■ **Entries for item positions**
%%
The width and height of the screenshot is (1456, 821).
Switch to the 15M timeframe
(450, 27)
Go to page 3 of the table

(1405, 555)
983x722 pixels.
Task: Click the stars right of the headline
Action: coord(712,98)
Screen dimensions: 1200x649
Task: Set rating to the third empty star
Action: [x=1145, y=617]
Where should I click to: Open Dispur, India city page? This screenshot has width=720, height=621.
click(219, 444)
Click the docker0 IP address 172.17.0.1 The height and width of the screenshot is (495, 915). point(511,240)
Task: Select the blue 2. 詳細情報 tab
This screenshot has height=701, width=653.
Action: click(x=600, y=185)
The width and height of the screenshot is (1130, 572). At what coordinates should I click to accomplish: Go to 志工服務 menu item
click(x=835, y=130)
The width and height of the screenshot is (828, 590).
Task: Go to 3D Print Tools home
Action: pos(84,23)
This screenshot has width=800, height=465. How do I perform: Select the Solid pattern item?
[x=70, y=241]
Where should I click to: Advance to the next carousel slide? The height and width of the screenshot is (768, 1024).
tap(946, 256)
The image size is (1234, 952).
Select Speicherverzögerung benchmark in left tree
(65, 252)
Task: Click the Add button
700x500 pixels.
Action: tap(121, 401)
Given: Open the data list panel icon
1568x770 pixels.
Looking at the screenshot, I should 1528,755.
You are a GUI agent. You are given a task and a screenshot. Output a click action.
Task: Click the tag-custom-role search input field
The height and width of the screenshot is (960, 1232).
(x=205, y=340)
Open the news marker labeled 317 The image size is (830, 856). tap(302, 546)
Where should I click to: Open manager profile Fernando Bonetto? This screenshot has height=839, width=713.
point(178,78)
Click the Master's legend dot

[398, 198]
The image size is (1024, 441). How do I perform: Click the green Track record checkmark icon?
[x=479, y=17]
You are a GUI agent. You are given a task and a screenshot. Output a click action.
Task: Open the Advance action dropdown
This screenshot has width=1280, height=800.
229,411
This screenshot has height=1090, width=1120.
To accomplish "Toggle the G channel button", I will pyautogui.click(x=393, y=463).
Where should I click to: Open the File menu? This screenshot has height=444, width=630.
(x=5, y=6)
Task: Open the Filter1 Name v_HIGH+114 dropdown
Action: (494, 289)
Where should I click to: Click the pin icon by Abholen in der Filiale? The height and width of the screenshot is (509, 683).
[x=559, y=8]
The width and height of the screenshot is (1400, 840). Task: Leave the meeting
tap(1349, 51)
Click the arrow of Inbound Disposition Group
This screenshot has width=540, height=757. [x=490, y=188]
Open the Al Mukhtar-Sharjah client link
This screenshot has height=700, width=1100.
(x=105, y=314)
%%
Write out all of the material above again, line for line, with no changes.

■ **Result below**
The width and height of the screenshot is (1456, 821).
Switch to the 15M timeframe
(450, 27)
Go to page 3 of the table

(1405, 555)
983x722 pixels.
Task: Click the stars right of the headline
Action: coord(712,98)
Screen dimensions: 1200x649
Task: Set rating to the third empty star
Action: [x=1145, y=617]
Where should I click to: Open Dispur, India city page? This screenshot has width=720, height=621.
click(219, 444)
Click the docker0 IP address 172.17.0.1 The height and width of the screenshot is (495, 915). point(511,240)
Task: Select the blue 2. 詳細情報 tab
This screenshot has height=701, width=653.
Action: click(x=600, y=185)
The width and height of the screenshot is (1130, 572). At what coordinates should I click to accomplish: Go to 志工服務 menu item
click(x=835, y=130)
The width and height of the screenshot is (828, 590).
Task: Go to 3D Print Tools home
Action: pos(84,23)
This screenshot has width=800, height=465. How do I perform: Select the Solid pattern item?
[x=70, y=241]
Where should I click to: Advance to the next carousel slide? The height and width of the screenshot is (768, 1024).
tap(946, 256)
The image size is (1234, 952).
Select Speicherverzögerung benchmark in left tree
(65, 252)
Task: Click the Add button
700x500 pixels.
Action: tap(121, 401)
Given: Open the data list panel icon
1568x770 pixels.
Looking at the screenshot, I should 1528,755.
You are a GUI agent. You are given a task and a screenshot. Output a click action.
Task: Click the tag-custom-role search input field
The height and width of the screenshot is (960, 1232).
(x=205, y=340)
Open the news marker labeled 317 The image size is (830, 856). tap(302, 546)
Where should I click to: Open manager profile Fernando Bonetto? This screenshot has height=839, width=713.
point(178,78)
Click the Master's legend dot

[398, 198]
The image size is (1024, 441). How do I perform: Click the green Track record checkmark icon?
[x=479, y=17]
You are a GUI agent. You are given a task and a screenshot. Output a click action.
Task: Open the Advance action dropdown
This screenshot has width=1280, height=800.
229,411
This screenshot has height=1090, width=1120.
To accomplish "Toggle the G channel button", I will pyautogui.click(x=393, y=463).
Where should I click to: Open the File menu? This screenshot has height=444, width=630.
(x=5, y=6)
Task: Open the Filter1 Name v_HIGH+114 dropdown
Action: (494, 289)
Where should I click to: Click the pin icon by Abholen in der Filiale? The height and width of the screenshot is (509, 683).
[x=559, y=8]
The width and height of the screenshot is (1400, 840). Task: Leave the meeting
tap(1349, 51)
Click the arrow of Inbound Disposition Group
This screenshot has width=540, height=757. [x=490, y=188]
Open the Al Mukhtar-Sharjah client link
This screenshot has height=700, width=1100.
(x=105, y=314)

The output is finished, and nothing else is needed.